**TEXTO PARA REVISAR**
Usted ha planteado que le preocupa el nivel de polarización alcanzado en esta campaña del plebiscito...

“Estamos viendo con muchísima tristeza los niveles de polarización e intolerancia en que estamos dando la discusión sobre un tema que pone de telón de fondo la palabra paz, independientemente de si lo estamos entendiendo en el marco de unos acuerdos con uno de los grupos armados que hay en el país... Nuestra incapacidad de argumentar verbalmente se traduce en el argumento de las armas, es decir, de la eliminación del pensamiento contrario.

Cuando vemos los resultados de nuestro seguimiento sobre violencia política y nos acercamos al proceso plebiscitario, nos vamos encontrando con que en aquellos municipios que van a tener zonas campamentarias o donde se han puesto posturas muy fuertes frente al Sí o el No se están incrementando los niveles de violencia política”.

Incluso se ha observado a expresidentes tomar posiciones muy radicales...

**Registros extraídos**

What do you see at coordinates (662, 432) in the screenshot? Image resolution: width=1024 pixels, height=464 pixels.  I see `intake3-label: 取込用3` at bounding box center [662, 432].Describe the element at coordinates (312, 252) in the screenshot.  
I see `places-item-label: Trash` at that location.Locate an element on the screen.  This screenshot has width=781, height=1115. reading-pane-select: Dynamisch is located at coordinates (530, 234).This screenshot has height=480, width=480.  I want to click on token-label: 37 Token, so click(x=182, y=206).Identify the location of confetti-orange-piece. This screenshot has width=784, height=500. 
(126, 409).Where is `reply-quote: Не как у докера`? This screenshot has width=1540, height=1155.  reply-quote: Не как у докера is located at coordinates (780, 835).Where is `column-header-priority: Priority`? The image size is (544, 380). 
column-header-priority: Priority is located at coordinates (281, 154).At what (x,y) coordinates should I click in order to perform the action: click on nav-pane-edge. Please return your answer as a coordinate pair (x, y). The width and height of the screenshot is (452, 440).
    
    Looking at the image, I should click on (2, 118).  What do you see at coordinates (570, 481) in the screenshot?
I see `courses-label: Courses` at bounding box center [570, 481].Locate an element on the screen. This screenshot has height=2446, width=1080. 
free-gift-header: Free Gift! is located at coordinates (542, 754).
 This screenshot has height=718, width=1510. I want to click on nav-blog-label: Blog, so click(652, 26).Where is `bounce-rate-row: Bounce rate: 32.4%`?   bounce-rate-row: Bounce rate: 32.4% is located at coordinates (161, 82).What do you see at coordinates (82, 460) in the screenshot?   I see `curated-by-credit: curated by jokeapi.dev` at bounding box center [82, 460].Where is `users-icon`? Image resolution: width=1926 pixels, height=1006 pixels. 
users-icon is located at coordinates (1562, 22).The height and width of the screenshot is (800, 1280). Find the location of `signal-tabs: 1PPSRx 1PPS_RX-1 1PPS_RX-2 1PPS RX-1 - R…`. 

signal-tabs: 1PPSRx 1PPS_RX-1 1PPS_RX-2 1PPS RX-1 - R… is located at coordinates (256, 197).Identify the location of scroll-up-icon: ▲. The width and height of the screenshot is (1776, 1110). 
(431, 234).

**TAREA A**
Duplique literalmente el fragmento del texto sobre la polarización en el plebiscito: comience en las palabras "Cuando vemos los" y deténgase después de "posiciones muy radicales...".
**TAREA B**
Según el texto sobre la polarización en el plebiscito, ¿en qué municipios se están incrementando los niveles de violencia política?
**TAREA C**
Explique, a partir del texto sobre la polarización en el plebiscito, en qué se traduce la incapacidad de argumentar verbalmente.
Los datos no guardan relación alguna con el texto.

**RESPUESTA ESCRITA A**
Cuando vemos los resultados de nuestro seguimiento sobre violencia política y nos acercamos al proceso plebiscitario, nos vamos encontrando con que en aquellos municipios que van a tener zonas campamentarias o donde se han puesto posturas muy fuertes frente al Sí o el No se están incrementando los niveles de violencia política”.

Incluso se ha observado a expresidentes tomar posiciones muy radicales...

**RESPUESTA ESCRITA B**
En los municipios que van a tener zonas campamentarias o donde se han puesto posturas muy fuertes frente al Sí o el No.

**RESPUESTA ESCRITA C**
La incapacidad de argumentar verbalmente se traduce en el argumento de las armas. Esto significa la eliminación del pensamiento contrario.